To understand the potential role of bats in the epidemiology of Leptospira, we investigated the frequency of Leptospira in bats from Central China in 2018. Sixty bats belonging to four species of two families were captured from rural areas of Xianning City, Hubei Province, China. We extracted DNA from the kidneys of bats, and Leptospira spp. were determined by PCR amplification of the rrs2, flaB, lipL32, and secY genes. We found that 57% (34/60) of bats were positive for Leptospira with at least one of the four genes, and the positive rate of Leptospira in bats was 45% (27/60) with rrs2, 50% (30/60) with flaB, 15% (9/60) with lipL32, and 27% (16/60) with secY. Phylogenetic analysis indicated that bats were infected with two species of Leptospira, including Leptospira interrogans and Leptospira borgpetersenii. A high prevalence of Leptospira spp. in bats suggested that bats were important carriers of Leptospira in China.

Leptospirosis is a global zoonotic disease and is caused by pathogenic spirochetes of the genus Leptospira (Adler 2015). The disease is prevalent in most tropical and sub-tropical regions of the world including Middle East, Europe, South and Central America (Bharti et al. 2003; Bessa et al. 2010), Asia (Victoriano et al. 2009), Australia (Tulsiani et al. 2011), and Africa (Ogawa et al. 2015). Over half a million human cases of leptospirosis are thought to occur each year worldwide with a mortality rate of more than 10% (Dietrich et al. 2015). In China, leptospirosis is caused predominantly by Leptospira interrogans and Leptospira borgpetersenii (Zhang et al. 2012). Leptospirosis is common and widespread in China, and it has been reported in 29 of 34 provinces (Zhang et al. 2012). Previous investigations of animal hosts of Leptospira in China focused on rodents and pigs (Hu et al. 2014). Recently, a growing number of studies highlighted the potential role of bats in the epidemiology of Leptospira (Dietrich et al. 2015). Moreover, a recent study reported a diversity of novel pathogenic Leptospira species in bats from Northern China (Han et al. 2018). However, the ecology of Leptospira in bats from China remains unclear. Therefore, we investigated the prevalence and genetic diversity of Leptospira in bats collected from Central China.

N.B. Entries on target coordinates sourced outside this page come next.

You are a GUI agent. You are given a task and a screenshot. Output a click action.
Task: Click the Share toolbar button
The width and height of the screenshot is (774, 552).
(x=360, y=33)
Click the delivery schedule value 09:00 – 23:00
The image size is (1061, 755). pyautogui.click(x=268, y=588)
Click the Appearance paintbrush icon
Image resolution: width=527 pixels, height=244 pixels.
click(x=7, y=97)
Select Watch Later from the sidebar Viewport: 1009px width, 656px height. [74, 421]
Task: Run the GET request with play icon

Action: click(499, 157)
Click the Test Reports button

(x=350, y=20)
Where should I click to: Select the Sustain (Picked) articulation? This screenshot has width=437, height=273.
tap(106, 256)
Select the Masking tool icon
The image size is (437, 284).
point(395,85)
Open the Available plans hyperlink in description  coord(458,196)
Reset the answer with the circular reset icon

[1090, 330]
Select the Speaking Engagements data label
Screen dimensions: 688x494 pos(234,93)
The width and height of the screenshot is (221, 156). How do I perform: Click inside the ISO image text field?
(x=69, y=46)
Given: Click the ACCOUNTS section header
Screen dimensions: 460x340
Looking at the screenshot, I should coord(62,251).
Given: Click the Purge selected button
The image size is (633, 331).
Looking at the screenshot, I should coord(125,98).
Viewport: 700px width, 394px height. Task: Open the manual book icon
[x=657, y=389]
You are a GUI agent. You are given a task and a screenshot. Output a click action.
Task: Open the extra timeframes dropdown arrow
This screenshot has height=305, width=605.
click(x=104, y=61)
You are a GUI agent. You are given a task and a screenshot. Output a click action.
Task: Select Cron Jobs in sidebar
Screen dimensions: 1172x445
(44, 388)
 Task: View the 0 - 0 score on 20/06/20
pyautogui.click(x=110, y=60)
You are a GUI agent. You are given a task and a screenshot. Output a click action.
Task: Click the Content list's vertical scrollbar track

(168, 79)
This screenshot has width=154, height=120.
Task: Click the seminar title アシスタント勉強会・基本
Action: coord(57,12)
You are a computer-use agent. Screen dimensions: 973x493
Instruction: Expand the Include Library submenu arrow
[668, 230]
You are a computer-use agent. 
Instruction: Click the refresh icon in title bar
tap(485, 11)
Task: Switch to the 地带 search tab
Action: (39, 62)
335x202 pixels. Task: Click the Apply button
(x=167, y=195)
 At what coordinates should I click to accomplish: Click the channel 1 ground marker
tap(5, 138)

Sixty bats were collected from a karst cave in Xianning City, Hubei Province, China (29°53′N, 114°13′E) from March to July in 2018. We extracted DNA from bat kidney samples using a QIAamp DNA Mini Kit (Qiagen, Hilden, Germany) following the manufacturer's instructions. By sequencing the PCR product of the cytochrome B (cytb) gene amplified from bat kidney DNA (Ishii et al. 2014), the 60 captured bats were classified into four species of two families: the Vespertilionidae family (32 Myotis davidii, 17 Myotis adversus, and two Myotis altarium) and the Miniopterus family (nine Miniopterus schreibersii; Table 1).

Table 1

Detection of Leptospira spp. by PCR amplification of rrs2, flaB, lipL32, and secY genes in bats from Hubei Province in Central China in 2018.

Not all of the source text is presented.